Stick to a sleep schedule. Set your body’s clock by going to bed and waking up at the same time every day, Monday to Sunday. As creatures of habit, people have a hard time adjusting to changes in sleep patterns. Even if you slept poorly the night before, the extra sleep drive will help you consolidate sleep the following night.

Avoid napping. Frequent napping or napping for long periods of time can disrupt your body’s ability to consolidate sleep at night. If you must nap, limit it to 30 minutes or less and nap early in the day or before 2 p.m.

Exercise early in the day. Exercise can help you fall asleep faster and more soundly – as long as it’s done at the right time. Try to exercise at least 30 minutes most days of the week, but no later than 2–3 hours before your bedtime. If your schedule will allow for it, try exercising in the morning!

Eat and drink with your sleep in mind. Be sure to avoid eating large or heavy meals at least 2 hours before bedtime. The digestive system slows down during sleep, making it much harder for the body to process your meal, but also increases the likelihood of gastric reflux and overall discomfort. That said, never go to bed hungry and choose a light snack when you find it necessary to do so. Also avoid excessive liquids in the evening. Reducing liquid intake will minimize the need for nighttime trips to the bathroom.

Avoid caffeine and nicotine. Coffee, soda, certain teas and chocolate contain the stimulant caffeine, and its effects can take as long as 8 hours to wear off fully. A cup of coffee in the late afternoon can make it hard for you to fall asleep at night. Nicotine is also a stimulant, making sleep difficult for smokers. In addition, smokers often wake up too early in the morning because of nicotine withdrawal.

Avoid alcohol. Although alcohol may help induce sleep, after a few hours it acts as a stimulant, increasing the number of awakenings and generally decreasing the quality of sleep later in the night. It is therefore best to limit alcohol consumption to one to two drinks per day, or less, and to avoid drinking within four hours of bedtime.

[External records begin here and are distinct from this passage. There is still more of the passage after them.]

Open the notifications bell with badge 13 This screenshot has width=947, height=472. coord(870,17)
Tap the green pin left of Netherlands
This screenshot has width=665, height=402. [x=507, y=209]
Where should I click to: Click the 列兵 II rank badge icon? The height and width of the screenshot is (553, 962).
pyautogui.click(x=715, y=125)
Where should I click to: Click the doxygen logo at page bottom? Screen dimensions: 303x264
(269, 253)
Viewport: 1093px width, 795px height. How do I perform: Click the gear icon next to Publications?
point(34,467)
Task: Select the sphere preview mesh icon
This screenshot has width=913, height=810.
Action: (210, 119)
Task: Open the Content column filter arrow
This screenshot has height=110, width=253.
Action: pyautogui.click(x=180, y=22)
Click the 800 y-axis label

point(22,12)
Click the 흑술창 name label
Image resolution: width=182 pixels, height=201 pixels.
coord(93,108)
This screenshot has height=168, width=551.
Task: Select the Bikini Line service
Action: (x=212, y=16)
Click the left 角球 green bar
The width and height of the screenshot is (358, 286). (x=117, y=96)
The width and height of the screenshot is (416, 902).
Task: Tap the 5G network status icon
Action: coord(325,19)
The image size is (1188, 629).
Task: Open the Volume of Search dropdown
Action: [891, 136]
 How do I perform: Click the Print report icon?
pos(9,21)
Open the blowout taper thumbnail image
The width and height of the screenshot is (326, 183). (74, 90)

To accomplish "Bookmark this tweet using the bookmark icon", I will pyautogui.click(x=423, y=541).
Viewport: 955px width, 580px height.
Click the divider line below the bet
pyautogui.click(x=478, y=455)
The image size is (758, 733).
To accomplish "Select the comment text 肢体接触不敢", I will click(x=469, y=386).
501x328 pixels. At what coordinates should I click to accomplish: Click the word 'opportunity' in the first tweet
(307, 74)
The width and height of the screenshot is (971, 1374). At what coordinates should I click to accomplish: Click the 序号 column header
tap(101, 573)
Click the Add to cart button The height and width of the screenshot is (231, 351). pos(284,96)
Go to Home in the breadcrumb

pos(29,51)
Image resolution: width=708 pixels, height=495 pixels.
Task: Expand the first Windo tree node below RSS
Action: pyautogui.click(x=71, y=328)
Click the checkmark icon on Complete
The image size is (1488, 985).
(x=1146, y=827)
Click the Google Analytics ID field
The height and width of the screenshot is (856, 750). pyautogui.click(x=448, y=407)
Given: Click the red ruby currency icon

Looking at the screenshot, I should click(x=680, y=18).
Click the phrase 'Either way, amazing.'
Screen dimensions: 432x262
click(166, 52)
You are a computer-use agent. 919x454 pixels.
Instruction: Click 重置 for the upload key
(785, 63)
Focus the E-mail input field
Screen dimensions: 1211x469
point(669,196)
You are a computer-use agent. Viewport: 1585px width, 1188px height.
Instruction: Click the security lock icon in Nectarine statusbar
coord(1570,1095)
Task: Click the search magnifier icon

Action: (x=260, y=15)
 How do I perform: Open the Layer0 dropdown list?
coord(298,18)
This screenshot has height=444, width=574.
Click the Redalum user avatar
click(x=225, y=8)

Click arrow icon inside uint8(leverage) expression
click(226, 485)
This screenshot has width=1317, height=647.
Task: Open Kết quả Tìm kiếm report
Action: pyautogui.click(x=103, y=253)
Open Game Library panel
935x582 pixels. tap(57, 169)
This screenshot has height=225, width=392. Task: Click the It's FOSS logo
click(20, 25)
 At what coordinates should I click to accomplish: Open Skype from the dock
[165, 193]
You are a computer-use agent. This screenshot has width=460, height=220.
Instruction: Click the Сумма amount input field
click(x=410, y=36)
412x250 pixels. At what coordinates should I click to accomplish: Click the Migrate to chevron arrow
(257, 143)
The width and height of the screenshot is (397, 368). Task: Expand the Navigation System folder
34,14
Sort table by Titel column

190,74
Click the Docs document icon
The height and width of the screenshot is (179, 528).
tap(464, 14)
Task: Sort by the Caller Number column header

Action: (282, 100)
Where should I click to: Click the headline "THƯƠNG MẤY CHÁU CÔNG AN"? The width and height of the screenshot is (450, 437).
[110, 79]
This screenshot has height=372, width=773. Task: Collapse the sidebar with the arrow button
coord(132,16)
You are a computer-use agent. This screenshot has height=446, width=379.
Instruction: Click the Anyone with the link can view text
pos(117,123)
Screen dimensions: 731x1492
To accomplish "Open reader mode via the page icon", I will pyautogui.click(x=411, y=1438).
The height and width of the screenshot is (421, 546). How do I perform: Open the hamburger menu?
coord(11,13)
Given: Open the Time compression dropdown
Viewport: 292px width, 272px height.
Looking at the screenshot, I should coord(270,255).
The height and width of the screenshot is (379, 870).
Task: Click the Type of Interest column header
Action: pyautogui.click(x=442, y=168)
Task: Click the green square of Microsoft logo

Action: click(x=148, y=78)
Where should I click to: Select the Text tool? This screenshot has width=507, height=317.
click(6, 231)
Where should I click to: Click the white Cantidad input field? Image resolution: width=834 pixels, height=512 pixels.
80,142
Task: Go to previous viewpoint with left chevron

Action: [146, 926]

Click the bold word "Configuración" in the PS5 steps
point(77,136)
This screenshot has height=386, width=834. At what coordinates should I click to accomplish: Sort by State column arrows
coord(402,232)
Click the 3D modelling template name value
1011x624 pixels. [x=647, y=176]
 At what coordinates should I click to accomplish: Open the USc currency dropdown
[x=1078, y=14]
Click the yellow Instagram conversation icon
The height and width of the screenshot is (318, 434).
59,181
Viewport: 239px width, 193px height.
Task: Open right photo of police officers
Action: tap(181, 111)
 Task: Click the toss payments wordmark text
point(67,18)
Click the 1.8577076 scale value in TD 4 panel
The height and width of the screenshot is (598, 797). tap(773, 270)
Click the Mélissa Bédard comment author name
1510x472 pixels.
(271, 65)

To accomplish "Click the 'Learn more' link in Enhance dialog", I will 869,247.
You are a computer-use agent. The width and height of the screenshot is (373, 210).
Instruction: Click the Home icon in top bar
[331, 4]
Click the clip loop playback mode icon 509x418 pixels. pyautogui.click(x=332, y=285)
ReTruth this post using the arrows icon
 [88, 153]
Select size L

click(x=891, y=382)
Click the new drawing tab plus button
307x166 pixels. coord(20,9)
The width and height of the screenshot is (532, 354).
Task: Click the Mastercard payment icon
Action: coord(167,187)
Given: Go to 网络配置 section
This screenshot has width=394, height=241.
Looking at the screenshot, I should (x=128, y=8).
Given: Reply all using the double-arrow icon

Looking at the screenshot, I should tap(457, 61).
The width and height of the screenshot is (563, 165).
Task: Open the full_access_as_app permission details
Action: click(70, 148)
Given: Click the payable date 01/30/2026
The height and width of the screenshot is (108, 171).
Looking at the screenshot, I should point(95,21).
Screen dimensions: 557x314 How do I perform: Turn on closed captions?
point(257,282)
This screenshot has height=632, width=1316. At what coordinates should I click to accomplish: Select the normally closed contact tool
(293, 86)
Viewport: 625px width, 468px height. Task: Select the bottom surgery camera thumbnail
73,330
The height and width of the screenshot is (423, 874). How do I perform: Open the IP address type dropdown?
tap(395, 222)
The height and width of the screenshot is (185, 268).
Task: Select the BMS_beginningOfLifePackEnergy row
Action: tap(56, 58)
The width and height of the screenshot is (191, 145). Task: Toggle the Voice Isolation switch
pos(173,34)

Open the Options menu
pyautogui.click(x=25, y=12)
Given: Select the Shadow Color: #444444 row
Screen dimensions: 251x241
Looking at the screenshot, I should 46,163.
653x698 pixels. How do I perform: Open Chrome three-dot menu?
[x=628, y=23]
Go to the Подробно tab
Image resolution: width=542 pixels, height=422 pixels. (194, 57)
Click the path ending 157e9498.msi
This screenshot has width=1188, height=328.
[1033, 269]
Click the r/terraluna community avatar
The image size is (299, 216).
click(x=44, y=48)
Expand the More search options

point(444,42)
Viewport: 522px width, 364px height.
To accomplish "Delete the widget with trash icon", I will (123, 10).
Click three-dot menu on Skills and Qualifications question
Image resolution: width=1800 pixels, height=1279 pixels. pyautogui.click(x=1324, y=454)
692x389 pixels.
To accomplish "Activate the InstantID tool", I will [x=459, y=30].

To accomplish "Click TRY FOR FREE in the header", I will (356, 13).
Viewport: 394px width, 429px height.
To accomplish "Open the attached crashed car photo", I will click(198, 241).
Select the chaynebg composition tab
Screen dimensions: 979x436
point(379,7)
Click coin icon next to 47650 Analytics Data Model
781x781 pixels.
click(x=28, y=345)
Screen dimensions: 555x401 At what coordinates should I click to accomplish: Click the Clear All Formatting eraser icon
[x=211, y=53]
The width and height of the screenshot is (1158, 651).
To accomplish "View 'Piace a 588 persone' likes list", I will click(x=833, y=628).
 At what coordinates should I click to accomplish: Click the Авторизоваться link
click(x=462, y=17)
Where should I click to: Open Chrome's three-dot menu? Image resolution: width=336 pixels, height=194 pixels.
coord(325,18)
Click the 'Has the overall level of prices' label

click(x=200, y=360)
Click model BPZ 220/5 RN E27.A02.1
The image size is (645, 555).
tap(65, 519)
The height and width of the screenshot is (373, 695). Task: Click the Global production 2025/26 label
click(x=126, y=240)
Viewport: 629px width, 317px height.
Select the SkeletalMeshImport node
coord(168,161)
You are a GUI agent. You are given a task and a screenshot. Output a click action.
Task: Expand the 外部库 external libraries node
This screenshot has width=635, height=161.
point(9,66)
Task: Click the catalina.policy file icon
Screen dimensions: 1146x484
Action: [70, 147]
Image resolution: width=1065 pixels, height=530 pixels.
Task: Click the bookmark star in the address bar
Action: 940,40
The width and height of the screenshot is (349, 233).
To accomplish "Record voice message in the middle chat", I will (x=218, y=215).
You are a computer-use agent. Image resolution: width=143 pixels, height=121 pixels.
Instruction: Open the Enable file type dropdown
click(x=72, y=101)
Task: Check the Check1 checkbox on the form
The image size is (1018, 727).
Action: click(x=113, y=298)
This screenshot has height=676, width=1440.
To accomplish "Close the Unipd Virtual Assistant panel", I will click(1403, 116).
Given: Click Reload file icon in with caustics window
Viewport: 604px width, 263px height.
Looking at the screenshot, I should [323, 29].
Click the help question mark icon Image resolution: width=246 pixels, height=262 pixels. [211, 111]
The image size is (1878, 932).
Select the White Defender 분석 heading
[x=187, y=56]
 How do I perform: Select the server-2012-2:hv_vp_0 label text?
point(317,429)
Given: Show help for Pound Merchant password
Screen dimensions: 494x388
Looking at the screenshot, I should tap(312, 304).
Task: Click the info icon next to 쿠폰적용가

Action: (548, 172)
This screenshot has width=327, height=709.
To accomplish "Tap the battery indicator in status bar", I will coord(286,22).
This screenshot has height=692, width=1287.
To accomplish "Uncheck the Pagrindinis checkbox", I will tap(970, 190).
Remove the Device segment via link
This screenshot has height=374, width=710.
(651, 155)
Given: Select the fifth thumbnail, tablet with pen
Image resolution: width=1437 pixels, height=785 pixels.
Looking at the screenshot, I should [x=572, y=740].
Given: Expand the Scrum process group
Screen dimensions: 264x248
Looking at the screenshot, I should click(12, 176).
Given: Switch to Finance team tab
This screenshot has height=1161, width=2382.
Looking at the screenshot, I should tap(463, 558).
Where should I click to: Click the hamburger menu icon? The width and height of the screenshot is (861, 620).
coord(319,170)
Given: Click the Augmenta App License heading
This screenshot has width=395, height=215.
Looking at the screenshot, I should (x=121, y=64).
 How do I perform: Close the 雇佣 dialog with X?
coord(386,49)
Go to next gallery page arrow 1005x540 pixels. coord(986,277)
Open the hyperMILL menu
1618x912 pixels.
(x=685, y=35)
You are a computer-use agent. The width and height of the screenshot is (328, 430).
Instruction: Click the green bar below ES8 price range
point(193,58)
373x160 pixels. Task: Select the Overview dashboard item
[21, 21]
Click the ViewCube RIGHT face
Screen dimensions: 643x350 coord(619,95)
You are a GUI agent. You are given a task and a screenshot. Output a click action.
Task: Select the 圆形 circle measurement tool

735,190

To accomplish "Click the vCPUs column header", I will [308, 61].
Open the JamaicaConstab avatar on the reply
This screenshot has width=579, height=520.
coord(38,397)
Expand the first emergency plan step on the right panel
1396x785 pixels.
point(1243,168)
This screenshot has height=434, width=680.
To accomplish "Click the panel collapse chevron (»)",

Unplug and go technology-free. Remove any electronic devices such as a television, computer or phone from your bedroom. This not only helps to reinforce that your bedroom is a place for sleep, but also helps prepare your brain for a sound slumber. The light coming from these devices restrains production of melatonin, a hormone known to impact your sleep/wake cycles, while a suspenseful movie, phone conversation or negative email can tense the body and mind.

Don’t take your thoughts to bed with you. With a busy lifestyle, you may find that bedtime is your first chance of the day to unwind your thoughts. This can leave your mind racing with tomorrow’s to-do list, replaying events from the day or worrying about your schedule in the days to come. Taking just a few minutes to journal your thoughts or create a to-do list before bedtime can save you from sleepless nights.

Dealing with a shifting work-sleep schedule? Sleeping against your body’s natural clock can be challenging, but using light to adjust your body’s sleep cycle can help. Make sure you’re exposed to bright light for at least the first 3-6 hours of your shift to promote your body’s wake cycle, and avoid bright light on your way home to prepare yourself for sleep. Go directly home after your work shift and sleep as soon as possible after arriving home. Avoid additional stimulus (important conversations, technology, etc.) and save your “to-dos” for later in the day. Plan to take short, scheduled naps before or even during your shift when you’re able to promote alertness.

Follow through. Some of these tips will be easier to include in your daily and nightly routine than others. However, if you stick with them, your chances of achieving restful sleep will improve. That said, not all sleep problems are so easily treated and could signify the presence of a sleep disorder such as apnea, restless leg syndrome, narcolepsy, or another clinical sleep problem. If your sleep difficulties don’t improve through good sleep hygiene, contact your primary care physician or a sleep specialist.